▸ MATERIAL FOR THE TASK
*-*-*
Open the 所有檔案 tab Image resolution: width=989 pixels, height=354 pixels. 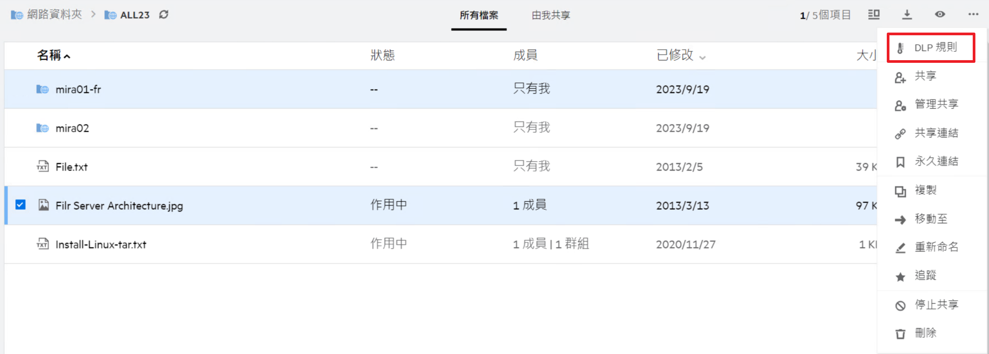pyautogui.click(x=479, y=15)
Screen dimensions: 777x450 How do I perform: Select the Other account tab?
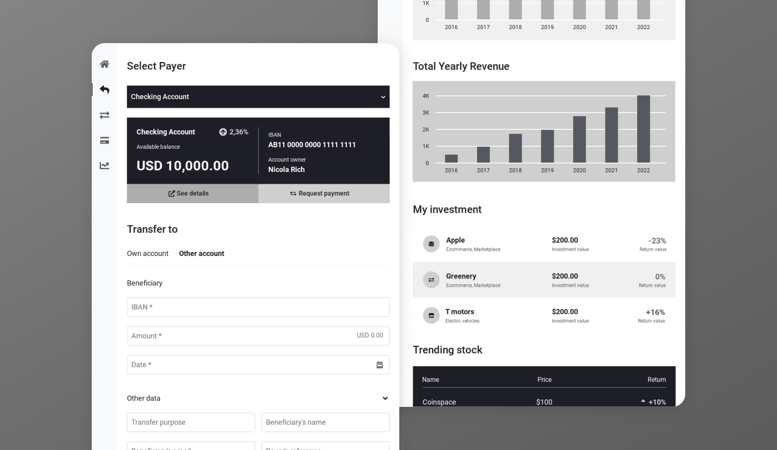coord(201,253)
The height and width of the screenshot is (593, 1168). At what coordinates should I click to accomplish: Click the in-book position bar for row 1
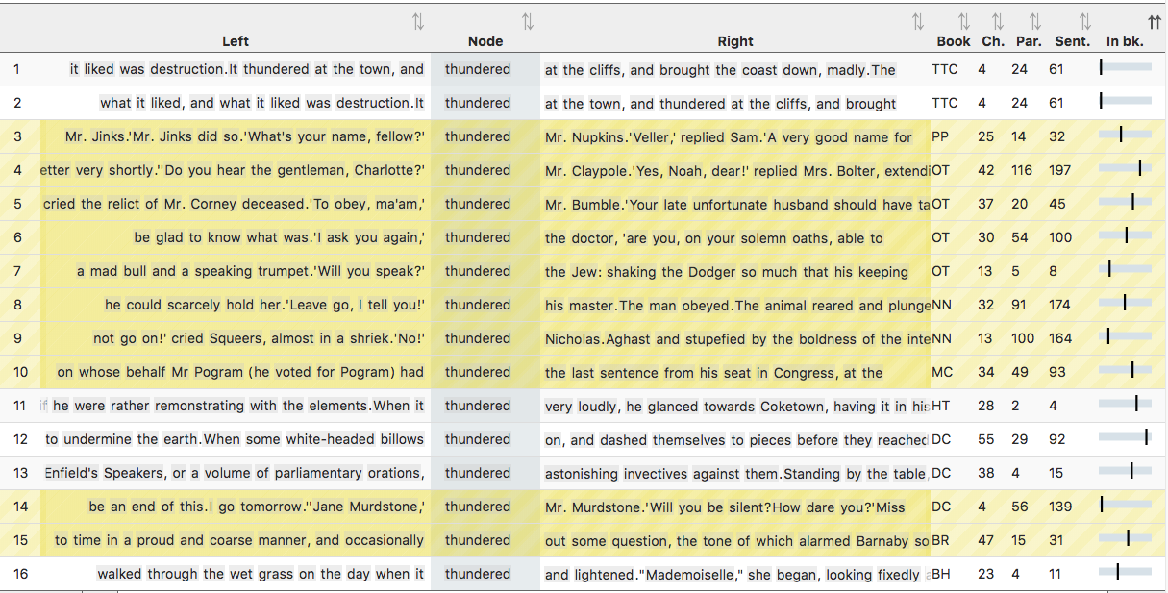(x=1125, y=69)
*-*-*
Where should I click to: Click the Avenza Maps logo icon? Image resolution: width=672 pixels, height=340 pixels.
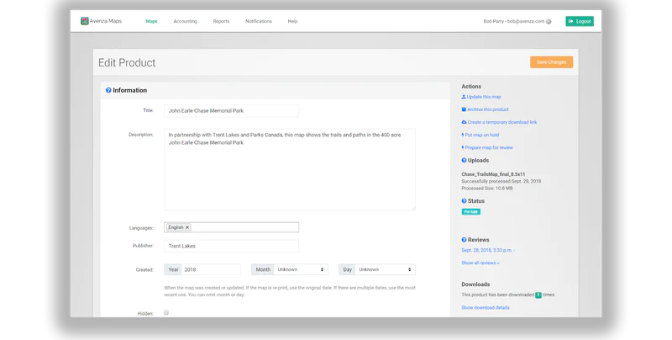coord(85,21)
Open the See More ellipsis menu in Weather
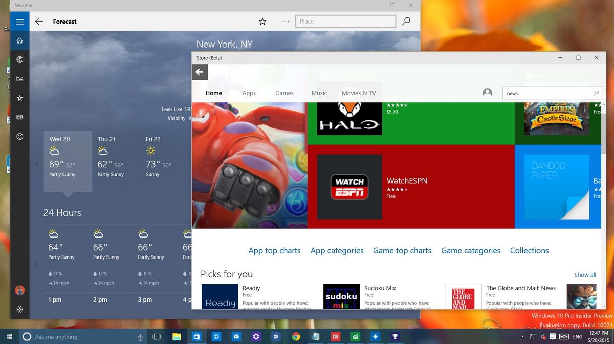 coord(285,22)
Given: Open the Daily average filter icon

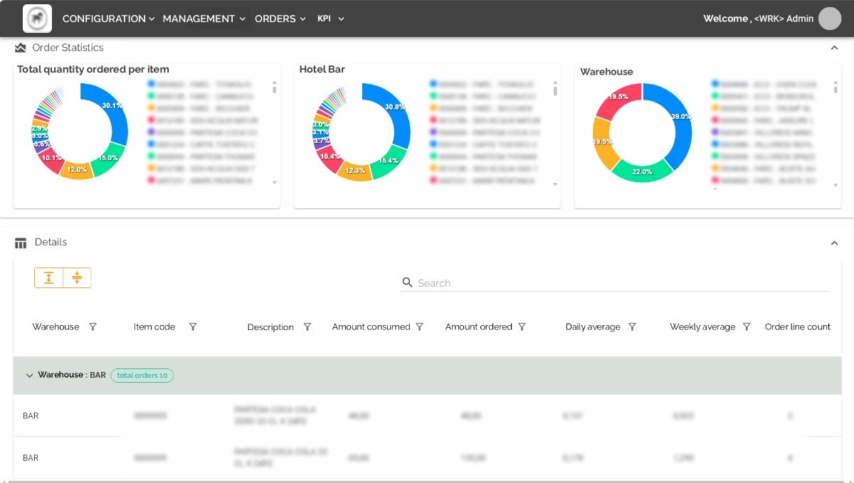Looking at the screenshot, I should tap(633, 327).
*-*-*
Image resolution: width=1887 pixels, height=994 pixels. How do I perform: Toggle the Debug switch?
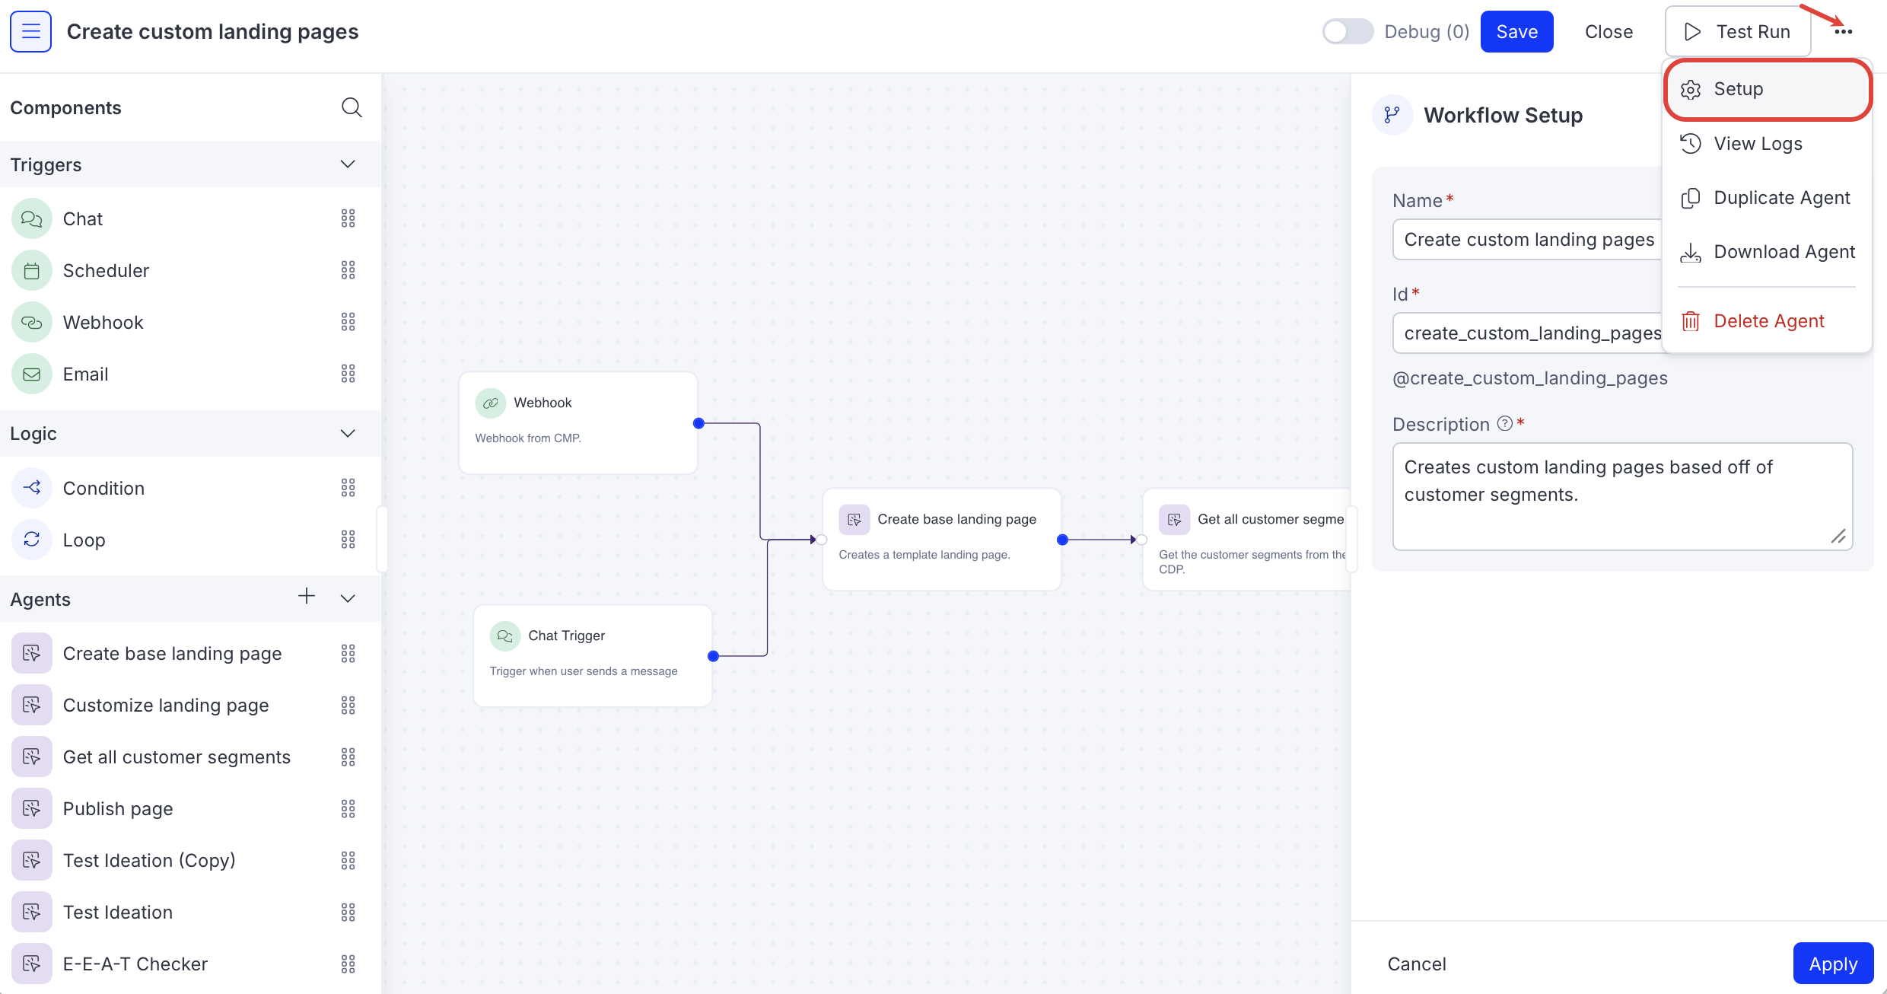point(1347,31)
*-*-*
Copy, word for word, the part of the data that opens with the line containing "Screen dimensions: 777x450" and closes with the line containing "(x=1125, y=69)", including both of those lines. Leave the pictures out.

Screen dimensions: 777x450 How do I perform: Select the Other account tab?
coord(201,253)
The height and width of the screenshot is (593, 1168). At what coordinates should I click to accomplish: Click the in-book position bar for row 1
(x=1125, y=69)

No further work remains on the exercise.